大竹市消防本部は広島県西部の山口県境に位置し、北は佐伯町・大野町、東は瀬戸内海、南・西は山口県岩国市・美和町等に接し、広島県の西の玄関として重要な地位を占めている。
また、北西部に連なる三倉岳等の山々が海岸線近くまで迫り、瀬戸内海に浮かぶ島々が夕日に映え、自然豊かで風光明媚な“まち”である。
古代の同市域は、遠管郷(おかのさと)と呼ばれ、古くから交通上重要な役割を担っていたが、昭和二九年の市制施行後、石油化学等の大企業が進出し、山口県和木・岩国地区と連携した、日本初の臨海工業地区として発展している。
そして、「憧れのハワイ航路」、「矢切りの渡し」など、数多くのヒット作品を生み出した作詞家“石本美由起”生誕の地として、さらに、「かき」、「ハマチ」の養殖地として有名である。
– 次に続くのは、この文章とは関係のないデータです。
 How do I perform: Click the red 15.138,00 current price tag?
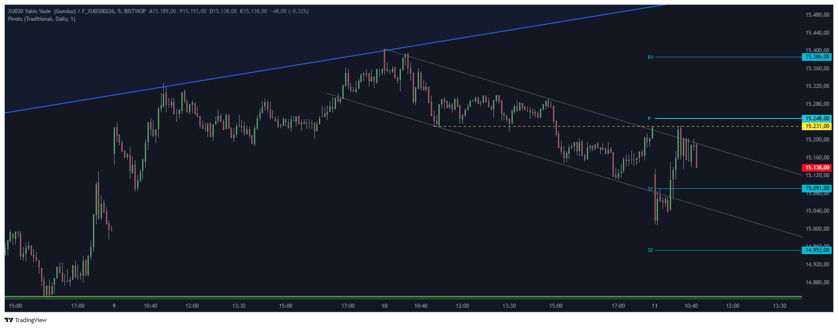point(817,168)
消防本部発足は、昭和二五年三月で、現在一本部・一署、五二人の職員と、三四二人の消防団員が、日夜、約七八km2に居住する三万二千余の安全を担っている。
★モダンな消防庁舎 !
広域的な機能を備え、大地震でも耐えうる“防災活動拠点”としての近代的な消防庁舎が、平成八年三月に完成している。
新庁舎は、新たな耐震構造で建築され、複雑多様化する災害や高齢化社会に伴う災害弱者の安全対策などに対処するため、コンピュータを駆使した消防緊急通信指令システムが導入されている。
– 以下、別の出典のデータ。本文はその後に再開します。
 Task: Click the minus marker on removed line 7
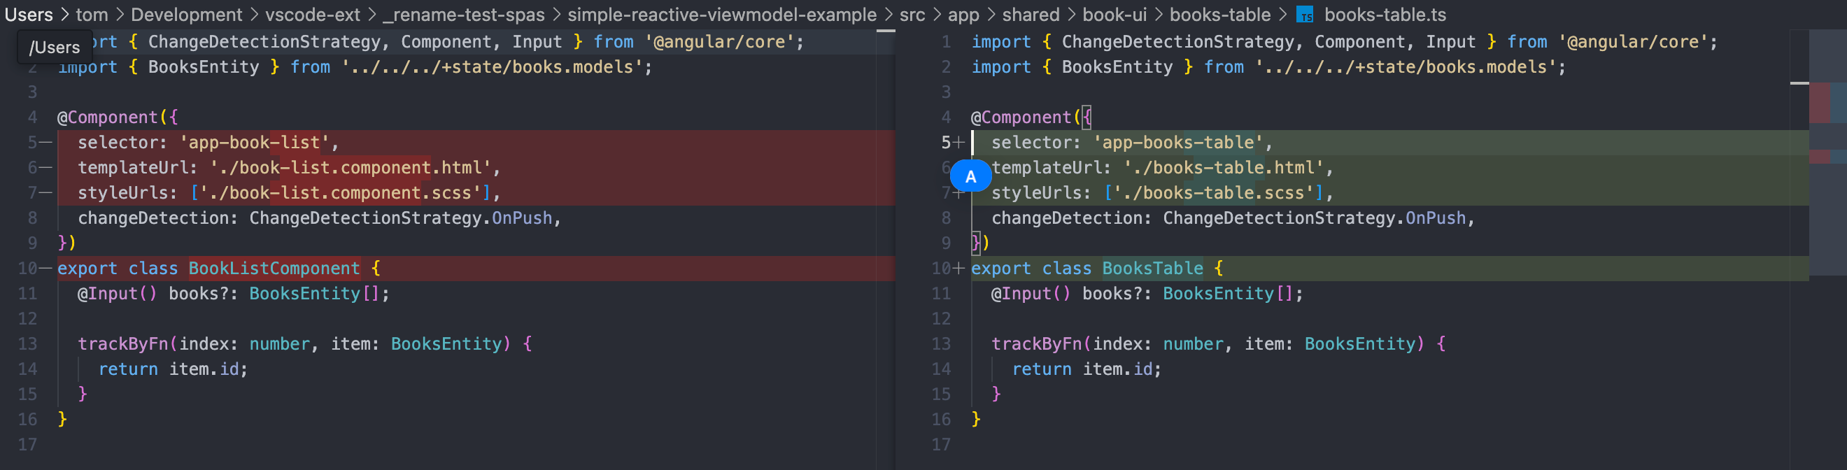pyautogui.click(x=45, y=193)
また、訓練塔や多目的ホールを併設し、消防職員・団員の活動技術等の向上が図れるようになっているほか、市民も体験できる避難器具等も設置され、“安全で人にやさしいまちづくり”の実現に一役買っている。
★確かなネットワーク !
災害発生時に迅速な情報収集・伝達を行うため、市役所、警察、消防、ダム、学校、病院、輸送機関等を相互に結んだ「大竹市地域防災無線システム」を、平成一〇年四月から運用開始している。
また、市内各所の無線設備に屋外拡声放送装置を接続しているため、津波や大規模災害時におけるサイレンの吹鳴及び避難勧告等の重要情報が、災害対策本部並びに消防本部から速やかに行えるため、市民の安心感と、被害軽減に役立つことが期待されている。
★頼りになる消防団 !
管内には山間部、海及び離島のほか、石油コンビナート等特別防災区域を有していることから、消防団・同区域内の企業との連携を強化している。
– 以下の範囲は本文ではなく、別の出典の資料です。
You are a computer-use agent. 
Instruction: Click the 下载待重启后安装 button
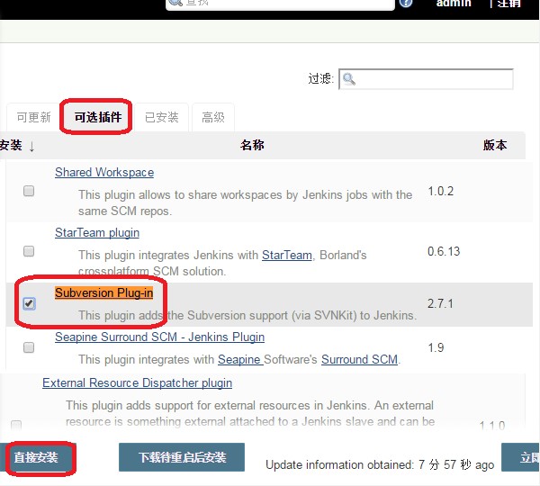click(182, 457)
特に、内陸部には飛び地が、海上には離島が点在していることから、災害・救急事故発生時には、現地消防団の活動に委ねざるを得ない状況である。
このため、平素から連絡を密にし、消防団のみでも対応ができるよう、教育・訓練を積極的に行い、活動能力の向上に努めている。
★良好な人間関係を !
讃井消防長は「よい仕事をするためには、まず人間関係を大切にすることが必要である。
そのためには、相手の立場に立ちながら思いやりの心をもち、市民等に真心をもって接して欲しい。直ぐに結果はでないが、必ず良い結果がでる。
また、組織の一員として有言実行し、他人が評価したとき、自分で納得できるような努力をして欲しい。そして“市民に愛され、信頼される消防”にしなければならない。」と述べられた。